- Developer: OMYOG
- Publisher: TinyBuild
- Engine: Unity
- Platform: Microsoft Windows Xbox Series X&S PlayStation 5
- Release: December 4, 2025 (Windows) & September 15, 2026 (Xbox Series X|S & PlayStation 5)
- Mode: Single-player

= Ferocious (video game) =

Ferocious (stylized as FEROCIOUS) is a 2025 indie survival first-person shooter video game developed by OMYOG and published by TinyBuild. Released for Microsoft Windows on December 4, 2025 and Xbox Series X|S and PlayStation 5 on September 15, 2026. It combines elements of survival, and exploration gameplay in a single-player campaign set on a remote island inhabited by prehistoric wildlife, hostile mercenaries, and advanced military technology.

== Plot ==
It starts with protagonist named San Win who woke up after becoming stranded on an isolated island whose ecosystem has remained largely untouched by the outside world. The island contains dense jungles, ancient ruins, hazardous terrain, and a wide variety of pre-historic creatures, including numerous dinosaur species occupying different ecological niches. While attempting to survive and escape, San discovers that the island has also become the target of a heavily armed private military forces seeking to exploit resources and wildlife.

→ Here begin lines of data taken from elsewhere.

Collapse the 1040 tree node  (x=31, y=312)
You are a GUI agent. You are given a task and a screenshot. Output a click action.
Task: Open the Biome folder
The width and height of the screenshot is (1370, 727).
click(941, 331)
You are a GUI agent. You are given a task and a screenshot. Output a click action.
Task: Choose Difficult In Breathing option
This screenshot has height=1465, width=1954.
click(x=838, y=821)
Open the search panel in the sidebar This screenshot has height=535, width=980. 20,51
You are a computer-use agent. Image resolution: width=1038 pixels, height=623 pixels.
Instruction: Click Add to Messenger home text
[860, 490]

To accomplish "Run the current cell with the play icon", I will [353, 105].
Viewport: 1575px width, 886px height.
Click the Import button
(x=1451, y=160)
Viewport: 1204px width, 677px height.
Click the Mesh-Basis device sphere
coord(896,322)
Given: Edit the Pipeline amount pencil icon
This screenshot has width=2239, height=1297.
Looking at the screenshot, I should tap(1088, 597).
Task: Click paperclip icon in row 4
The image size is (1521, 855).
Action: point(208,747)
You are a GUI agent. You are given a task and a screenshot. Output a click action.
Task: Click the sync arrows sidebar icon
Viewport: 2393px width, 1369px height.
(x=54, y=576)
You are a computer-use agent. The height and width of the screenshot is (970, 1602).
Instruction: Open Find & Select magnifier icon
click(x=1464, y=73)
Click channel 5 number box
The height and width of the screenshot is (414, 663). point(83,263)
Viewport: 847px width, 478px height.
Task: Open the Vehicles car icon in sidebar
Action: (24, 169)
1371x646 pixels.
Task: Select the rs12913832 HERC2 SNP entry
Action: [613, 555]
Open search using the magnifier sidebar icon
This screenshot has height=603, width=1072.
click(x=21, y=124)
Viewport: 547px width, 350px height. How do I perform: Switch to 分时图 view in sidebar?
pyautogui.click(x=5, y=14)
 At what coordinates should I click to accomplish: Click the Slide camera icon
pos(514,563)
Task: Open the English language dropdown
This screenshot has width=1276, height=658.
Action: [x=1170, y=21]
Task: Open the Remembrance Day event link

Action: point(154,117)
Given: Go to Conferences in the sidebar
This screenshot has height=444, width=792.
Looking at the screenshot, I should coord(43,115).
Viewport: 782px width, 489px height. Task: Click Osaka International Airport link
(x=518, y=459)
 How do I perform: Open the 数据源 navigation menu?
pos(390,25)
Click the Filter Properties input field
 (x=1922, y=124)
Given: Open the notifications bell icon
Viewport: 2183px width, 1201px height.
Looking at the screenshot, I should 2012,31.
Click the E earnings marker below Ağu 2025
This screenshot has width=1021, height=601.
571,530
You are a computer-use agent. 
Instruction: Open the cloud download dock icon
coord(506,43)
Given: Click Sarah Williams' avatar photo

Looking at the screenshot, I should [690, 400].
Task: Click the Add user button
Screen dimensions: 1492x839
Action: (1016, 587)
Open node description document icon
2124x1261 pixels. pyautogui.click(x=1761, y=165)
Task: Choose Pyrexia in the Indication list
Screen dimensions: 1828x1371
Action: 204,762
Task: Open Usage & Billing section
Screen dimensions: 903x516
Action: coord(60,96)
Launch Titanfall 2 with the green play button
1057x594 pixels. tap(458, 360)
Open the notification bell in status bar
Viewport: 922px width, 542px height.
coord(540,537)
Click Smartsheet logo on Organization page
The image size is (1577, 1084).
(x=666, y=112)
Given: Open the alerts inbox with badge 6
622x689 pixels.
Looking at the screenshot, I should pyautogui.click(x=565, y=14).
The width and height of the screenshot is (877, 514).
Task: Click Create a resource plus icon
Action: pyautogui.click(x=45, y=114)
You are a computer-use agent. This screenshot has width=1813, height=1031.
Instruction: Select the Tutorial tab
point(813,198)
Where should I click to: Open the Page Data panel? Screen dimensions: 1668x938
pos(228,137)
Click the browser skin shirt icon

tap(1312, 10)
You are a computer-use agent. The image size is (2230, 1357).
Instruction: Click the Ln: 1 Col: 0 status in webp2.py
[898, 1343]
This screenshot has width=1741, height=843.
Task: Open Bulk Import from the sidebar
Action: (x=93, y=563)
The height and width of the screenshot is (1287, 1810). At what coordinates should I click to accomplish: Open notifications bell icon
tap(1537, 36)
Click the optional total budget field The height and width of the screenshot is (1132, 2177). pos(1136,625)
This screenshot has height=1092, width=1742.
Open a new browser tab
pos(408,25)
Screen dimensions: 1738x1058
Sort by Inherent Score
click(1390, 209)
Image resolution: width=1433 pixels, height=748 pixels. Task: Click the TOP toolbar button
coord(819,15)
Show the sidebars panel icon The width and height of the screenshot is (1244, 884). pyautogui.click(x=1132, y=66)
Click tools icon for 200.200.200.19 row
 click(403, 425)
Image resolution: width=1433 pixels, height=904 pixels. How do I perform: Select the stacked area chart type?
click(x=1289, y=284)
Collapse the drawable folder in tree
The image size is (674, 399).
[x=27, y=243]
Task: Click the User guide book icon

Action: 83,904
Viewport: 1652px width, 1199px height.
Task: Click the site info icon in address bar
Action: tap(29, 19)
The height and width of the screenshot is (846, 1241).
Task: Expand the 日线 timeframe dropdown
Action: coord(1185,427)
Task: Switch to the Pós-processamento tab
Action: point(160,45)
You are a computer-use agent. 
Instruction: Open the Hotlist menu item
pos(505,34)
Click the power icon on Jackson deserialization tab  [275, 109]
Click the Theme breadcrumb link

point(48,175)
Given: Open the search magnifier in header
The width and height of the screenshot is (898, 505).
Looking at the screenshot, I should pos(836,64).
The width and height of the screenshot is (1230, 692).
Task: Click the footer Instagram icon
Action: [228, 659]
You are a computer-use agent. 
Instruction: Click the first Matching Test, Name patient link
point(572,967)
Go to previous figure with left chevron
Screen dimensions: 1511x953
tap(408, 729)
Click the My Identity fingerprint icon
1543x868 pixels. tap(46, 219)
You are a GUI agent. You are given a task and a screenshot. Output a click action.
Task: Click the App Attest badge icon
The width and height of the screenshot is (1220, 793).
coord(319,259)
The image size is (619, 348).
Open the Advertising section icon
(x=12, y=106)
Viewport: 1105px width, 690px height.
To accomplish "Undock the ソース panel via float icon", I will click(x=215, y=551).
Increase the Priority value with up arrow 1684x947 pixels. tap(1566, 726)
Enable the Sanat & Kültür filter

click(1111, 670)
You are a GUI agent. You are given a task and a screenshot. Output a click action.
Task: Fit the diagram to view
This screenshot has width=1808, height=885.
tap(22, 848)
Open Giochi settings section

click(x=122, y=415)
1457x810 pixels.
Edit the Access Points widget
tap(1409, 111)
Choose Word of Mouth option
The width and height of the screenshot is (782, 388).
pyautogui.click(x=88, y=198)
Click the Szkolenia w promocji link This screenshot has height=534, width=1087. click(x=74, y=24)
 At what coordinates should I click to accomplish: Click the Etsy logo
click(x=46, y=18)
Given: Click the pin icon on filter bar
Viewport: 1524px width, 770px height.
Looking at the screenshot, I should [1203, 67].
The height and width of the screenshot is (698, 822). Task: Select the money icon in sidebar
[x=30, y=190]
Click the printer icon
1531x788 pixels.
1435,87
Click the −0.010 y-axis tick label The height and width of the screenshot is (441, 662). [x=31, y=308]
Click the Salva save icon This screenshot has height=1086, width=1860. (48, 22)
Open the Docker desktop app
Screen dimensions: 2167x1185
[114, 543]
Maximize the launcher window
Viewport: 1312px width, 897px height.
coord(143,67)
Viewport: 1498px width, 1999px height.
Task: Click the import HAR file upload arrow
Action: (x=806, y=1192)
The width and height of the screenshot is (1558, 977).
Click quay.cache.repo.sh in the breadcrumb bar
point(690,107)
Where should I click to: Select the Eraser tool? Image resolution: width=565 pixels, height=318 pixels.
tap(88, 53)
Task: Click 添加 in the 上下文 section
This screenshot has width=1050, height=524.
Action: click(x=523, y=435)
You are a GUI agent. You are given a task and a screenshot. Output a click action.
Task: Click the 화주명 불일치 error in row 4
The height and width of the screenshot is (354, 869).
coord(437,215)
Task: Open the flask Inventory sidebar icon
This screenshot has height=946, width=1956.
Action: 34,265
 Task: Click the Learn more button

Progressing the campaign, players confront both human enemies and indigenous predators while uncovering evidence of the island's hidden history. Combat frequently involves three-way conflicts between mercenaries, dinosaurs, and the player, allowing encounters to develop dynamically depending on environmental conditions and creature behavior. Exploration reveals abandoned facilities, archaeological remnants, and experimental technology connected to the island's secrets. Resource gathering and crafting play a significant role in progression, enabling players to construct weapons, equipment, and survival tools suited to different threats.

== Gameplay ==
Players can explore a large island inhabited by dinosaurs, hostile mercenaries, and robotic enemies while scavenging resources to craft weapons, ammunition, medical supplies, and equipment. Combat features both firearms and melee weapons, with players encouraged to use the environment and the island's wildlife to gain an advantage over enemies.

A central gameplay mechanic is the Dino Control Device (DCD), which allows players to scan and command certain dinosaur species. Depending on the creature, dinosaurs can be ordered to follow the player, attack enemies, destroy obstacles, retrieve items, or assist in infiltrating enemy-held areas. Not all prehistoric animals can be controlled, and each controllable species possesses unique abilities that contribute to exploration and combat. The game also features weapon customization, environmental puzzles, and optional exploration that rewards players with hidden equipment, resources, and secrets scattered throughout the island.

== Development ==
Publisher TinyBuild partnered with German independent studio OMYOG to distribute the game and promote trailers. It was made using Unity game engine. It began several years in development before the release date, with early teaser revealing the game's photorealistic graphics, and large-scale dinosaur encounters. It is inspired by media franchises such as Jurassic Park, King Kong, Ubisoft's Far Cry, and Capcom's video game series Dino Crisis. The gameplay's elements are also inspired by Crytek's FPS series Crysis.

== Reception ==
GamingBolt awarded the game 7/10, describing it as "a callback to an era of shooters where all that really mattered was the action." The review praised its fast-paced combat, environmental design, and nostalgic approach to first-person shooters, while noting that technical shortcomings and repetitive mission design prevented it from reaching its full potential.

Eurogamer Germany gave the game 4/10, comparing it to "Far Cry with dinosaurs" while arguing that numerous bugs, unfinished mechanics, and optimization issues made it difficult to recommend despite its strong premise and attractive environments.

Game8 scored FEROCIOUS 74/100, calling it "a perfect example of getting the vibe right." The reviewer commended its tense atmosphere, visual presentation, and satisfying gunplay, but criticized the gameplay loop, enemy AI, and rough mechanics, concluding that the game's ambition exceeded its execution.

Some critics noted that the game's visuals gave the impression of a major studio release, potentially setting misleading expectations. It is, in fact, an independent title developed by a very small team and sold at a budget price point. Considering its limited development resources, critics viewed the game's technical execution as a notable achievement.